PROBLEM REQUIREMENTS.
Continue the article below on the union's warning that the National Tutoring Programme threatens supply teachers, picking up after its final sentence.

TEXT EXCERPT.
————
Union warns national tutoring programme is threat to supply teachers

A teaching union has warned of the impact of the National Tutoring Programme (NTP) on supply teachers, after the government announced what the Department for Education (DfE) calls a ‘major’ expansion of the scheme.

From earlier this month schools have been able to sign up with this year’s NTP external tuition providers, covering the whole country. These could be existing tutoring providers who have experience working with schools, or organisations such as charities, local authorities or universities who will have designed a new programme to meet the requirements of the NTP. The DfE say this provision is expected to reach over 500,000 students this year. In addition, ‘academic mentors’ are again being placed in selected schools across the country to work in small groups with over 250,000 students ‘most in need of support’. These mentors earn a salary of up to £19,000.
————
DATA UNDER STUDY.
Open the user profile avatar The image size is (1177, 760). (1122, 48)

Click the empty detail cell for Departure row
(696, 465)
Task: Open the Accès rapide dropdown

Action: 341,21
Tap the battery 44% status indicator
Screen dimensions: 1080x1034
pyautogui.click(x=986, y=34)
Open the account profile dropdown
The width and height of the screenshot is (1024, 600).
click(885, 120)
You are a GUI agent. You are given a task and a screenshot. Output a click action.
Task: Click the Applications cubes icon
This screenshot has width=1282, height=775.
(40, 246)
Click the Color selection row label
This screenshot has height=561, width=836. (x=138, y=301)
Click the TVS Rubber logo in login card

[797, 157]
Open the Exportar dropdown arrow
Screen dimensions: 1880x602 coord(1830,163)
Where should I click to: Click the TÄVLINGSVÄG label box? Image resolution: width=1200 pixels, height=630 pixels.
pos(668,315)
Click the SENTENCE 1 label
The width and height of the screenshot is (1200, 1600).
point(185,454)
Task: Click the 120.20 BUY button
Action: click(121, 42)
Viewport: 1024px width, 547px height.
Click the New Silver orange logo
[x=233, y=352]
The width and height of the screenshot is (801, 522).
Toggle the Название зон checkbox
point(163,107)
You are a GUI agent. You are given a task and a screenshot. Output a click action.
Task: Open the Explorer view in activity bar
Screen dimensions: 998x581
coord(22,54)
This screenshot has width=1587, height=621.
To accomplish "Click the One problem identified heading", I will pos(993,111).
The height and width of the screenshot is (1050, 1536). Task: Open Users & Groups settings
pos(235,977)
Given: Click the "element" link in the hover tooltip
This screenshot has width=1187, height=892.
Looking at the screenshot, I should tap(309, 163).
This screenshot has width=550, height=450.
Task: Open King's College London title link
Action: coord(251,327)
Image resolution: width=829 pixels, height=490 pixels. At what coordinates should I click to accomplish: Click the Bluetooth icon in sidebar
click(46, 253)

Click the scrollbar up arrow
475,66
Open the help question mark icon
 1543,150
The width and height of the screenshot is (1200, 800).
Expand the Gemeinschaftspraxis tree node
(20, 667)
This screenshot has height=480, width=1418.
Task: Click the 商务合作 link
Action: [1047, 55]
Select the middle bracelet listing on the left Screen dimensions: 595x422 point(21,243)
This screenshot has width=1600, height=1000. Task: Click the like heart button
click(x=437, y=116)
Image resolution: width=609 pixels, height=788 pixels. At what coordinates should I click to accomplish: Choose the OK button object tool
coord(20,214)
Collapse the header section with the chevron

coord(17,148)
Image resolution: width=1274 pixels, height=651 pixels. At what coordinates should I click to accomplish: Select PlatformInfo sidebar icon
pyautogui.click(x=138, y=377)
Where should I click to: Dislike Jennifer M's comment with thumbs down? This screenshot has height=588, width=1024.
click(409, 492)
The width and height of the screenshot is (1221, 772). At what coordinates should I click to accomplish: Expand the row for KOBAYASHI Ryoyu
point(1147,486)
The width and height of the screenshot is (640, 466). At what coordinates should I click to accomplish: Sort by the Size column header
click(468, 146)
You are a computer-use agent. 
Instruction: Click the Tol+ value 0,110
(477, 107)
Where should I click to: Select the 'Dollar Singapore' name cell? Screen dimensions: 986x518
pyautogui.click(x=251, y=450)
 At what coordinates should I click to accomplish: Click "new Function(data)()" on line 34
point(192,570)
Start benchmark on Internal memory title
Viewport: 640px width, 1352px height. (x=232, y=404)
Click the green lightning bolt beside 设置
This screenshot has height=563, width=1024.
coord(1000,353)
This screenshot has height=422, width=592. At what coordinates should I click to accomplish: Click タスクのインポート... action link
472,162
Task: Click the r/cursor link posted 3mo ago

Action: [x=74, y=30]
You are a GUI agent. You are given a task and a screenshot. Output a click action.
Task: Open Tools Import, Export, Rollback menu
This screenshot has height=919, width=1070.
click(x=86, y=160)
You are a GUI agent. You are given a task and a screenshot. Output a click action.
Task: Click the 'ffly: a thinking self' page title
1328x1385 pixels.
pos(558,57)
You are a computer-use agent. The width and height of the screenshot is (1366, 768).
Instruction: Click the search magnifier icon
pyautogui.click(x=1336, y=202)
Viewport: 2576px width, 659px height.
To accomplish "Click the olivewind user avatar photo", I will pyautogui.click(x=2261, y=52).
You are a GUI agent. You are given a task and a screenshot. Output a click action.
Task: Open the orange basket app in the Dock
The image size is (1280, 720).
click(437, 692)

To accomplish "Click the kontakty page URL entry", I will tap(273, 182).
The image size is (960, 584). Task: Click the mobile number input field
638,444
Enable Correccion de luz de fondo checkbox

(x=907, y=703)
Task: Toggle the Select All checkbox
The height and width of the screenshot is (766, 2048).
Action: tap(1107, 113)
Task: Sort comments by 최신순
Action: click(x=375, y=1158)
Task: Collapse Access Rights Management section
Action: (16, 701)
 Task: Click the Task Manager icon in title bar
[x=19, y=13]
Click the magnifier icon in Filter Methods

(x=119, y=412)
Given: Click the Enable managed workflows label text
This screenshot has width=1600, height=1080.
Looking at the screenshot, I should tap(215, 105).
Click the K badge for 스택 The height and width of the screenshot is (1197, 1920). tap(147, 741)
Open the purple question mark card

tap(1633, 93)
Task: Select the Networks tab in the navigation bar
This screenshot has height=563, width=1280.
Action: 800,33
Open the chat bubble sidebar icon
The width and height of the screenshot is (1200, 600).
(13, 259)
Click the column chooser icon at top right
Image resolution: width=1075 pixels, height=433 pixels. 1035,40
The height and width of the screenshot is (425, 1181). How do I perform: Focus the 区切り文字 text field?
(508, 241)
————
RESPONSE TO THE EXERCISE.
New guidance has also been published to ‘support schools to offer their own teacher-led tuition’, which the DfE estimates will reach over one million students in 2021/22. Funding is also being made available for this purpose, with the DfE saying a total of £579 million would fund schools to ‘develop local tutoring provision’, which will ‘complement the NTP offer’. However schools will be expected to meet the ‘majority of costs’ for tutoring themselves in the longer term. Education secretary Gavin Williamson commented ‘We are boosting the tutoring that is available to pupils so that millions more can benefit from the support they provide and we see a real tutoring revolution take place in our schools’.

But the NASUWT union is warning that a lack of clarity over the rates of pay for tutors working on the NTP threatens to undermine the ability of supply teachers to obtain work ‘at a level of pay that reflects their status as qualified teachers’. The union says this is further exacerbated by the fact that some providers are recruiting volunteers to act as tutors.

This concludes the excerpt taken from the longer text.